In the past five years, China cut coal production capacity by 800 million tons, according to a report by China’s top legislature published in July. Coal consumption, a major contributor to the country’s air pollution, has fallen by 8.1 percent in the same period.
China has seen a remarkable improvement in air quality as a result. The average density of PM10 in 338 Chinese cities at prefecture level and above in 2017 decreased by 22.7 percent compared to 2013 levels.
China’s investment in clean energy stood at $132.6 billion in 2017, accounting for nearly 40 percent of the global total.
By 2020, the country plans to invest 2.5 trillion yuan (about $370 billion) in renewable energy, according to the National Energy Administration.
“The country has been through a period of fast, high-polluting growth. But that’s over,” said Isabel Hilton, editor of Chinadialogue. “China is now making a transition to a higher value, lower carbon economy.”
Statistics show that China’s installed solar power capacity was nearly 30 million kilowatts by 2017, and is expected to exceed 160 million kilowatts by 2020, accounting for almost 10 percent of the country’s total installed electricity capacity.
China also ranked the third regarding the total installed capacity of offshore wind turbines, accounting for 11 percent of the world’s total as of the end of 2016, after Britain and Germany.
Due to continuous economic growth and strong policy support for air pollution control, gas consumption in China is likely to contribute 37 percent to the global gas consumption rise between 2017 and 2023, surpassing any other country in the world.
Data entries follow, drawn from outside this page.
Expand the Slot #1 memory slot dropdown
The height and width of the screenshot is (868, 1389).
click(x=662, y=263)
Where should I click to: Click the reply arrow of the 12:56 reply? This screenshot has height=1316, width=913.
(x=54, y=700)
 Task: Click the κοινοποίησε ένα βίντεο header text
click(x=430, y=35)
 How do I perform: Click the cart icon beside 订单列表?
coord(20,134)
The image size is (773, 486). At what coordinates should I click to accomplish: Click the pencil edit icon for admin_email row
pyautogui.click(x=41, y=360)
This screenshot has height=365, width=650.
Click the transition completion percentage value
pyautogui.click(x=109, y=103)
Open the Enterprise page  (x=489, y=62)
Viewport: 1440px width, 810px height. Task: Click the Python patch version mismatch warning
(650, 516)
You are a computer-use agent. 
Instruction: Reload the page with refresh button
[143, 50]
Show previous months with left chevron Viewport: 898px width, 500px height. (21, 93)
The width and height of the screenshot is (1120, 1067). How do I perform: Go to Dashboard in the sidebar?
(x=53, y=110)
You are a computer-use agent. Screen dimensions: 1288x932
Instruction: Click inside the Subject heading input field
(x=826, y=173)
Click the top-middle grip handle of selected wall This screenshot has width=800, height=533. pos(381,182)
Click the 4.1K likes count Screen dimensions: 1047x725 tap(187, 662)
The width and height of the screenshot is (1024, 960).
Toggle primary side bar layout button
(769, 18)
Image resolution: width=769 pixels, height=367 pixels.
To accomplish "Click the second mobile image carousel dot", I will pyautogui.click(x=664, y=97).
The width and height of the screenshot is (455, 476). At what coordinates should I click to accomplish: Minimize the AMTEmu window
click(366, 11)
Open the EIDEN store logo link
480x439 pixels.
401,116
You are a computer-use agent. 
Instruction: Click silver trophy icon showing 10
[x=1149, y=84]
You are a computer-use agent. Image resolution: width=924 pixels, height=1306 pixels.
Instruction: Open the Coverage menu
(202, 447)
China’s energy structure will be less carbon intensive in the future, with low-carbon energy’s proportion in primary energy mix rising to around 25 percent by 2020, over 35 percent by 2030, and 50 to 60 percent by 2050.
Apart from efforts on the supply side, China is also navigating its energy consumption market to a greener orbit.
In 2017, investment in China’s new energy vehicle (NEV) industry surpassed $100 billion, accounting for over 50 percent of the newly increased investment in the country’s vehicle industry.
“The NEV development in China provides an opportunity to upgrade our industry and to tackle air pollution,” said Wan Gang, head of the China Association for Science and Technology.
For three consecutive years, China has remained the world’s largest NEV market, with some 777,000 cars sold in 2017.
By July this year, China has built 275,000 electric vehicle chargers, up 52 percent year on year. Exclusive license plates for NEVs have been used across the country.
“China is on the right path to realize the goal it set out in the first place,” Wan said.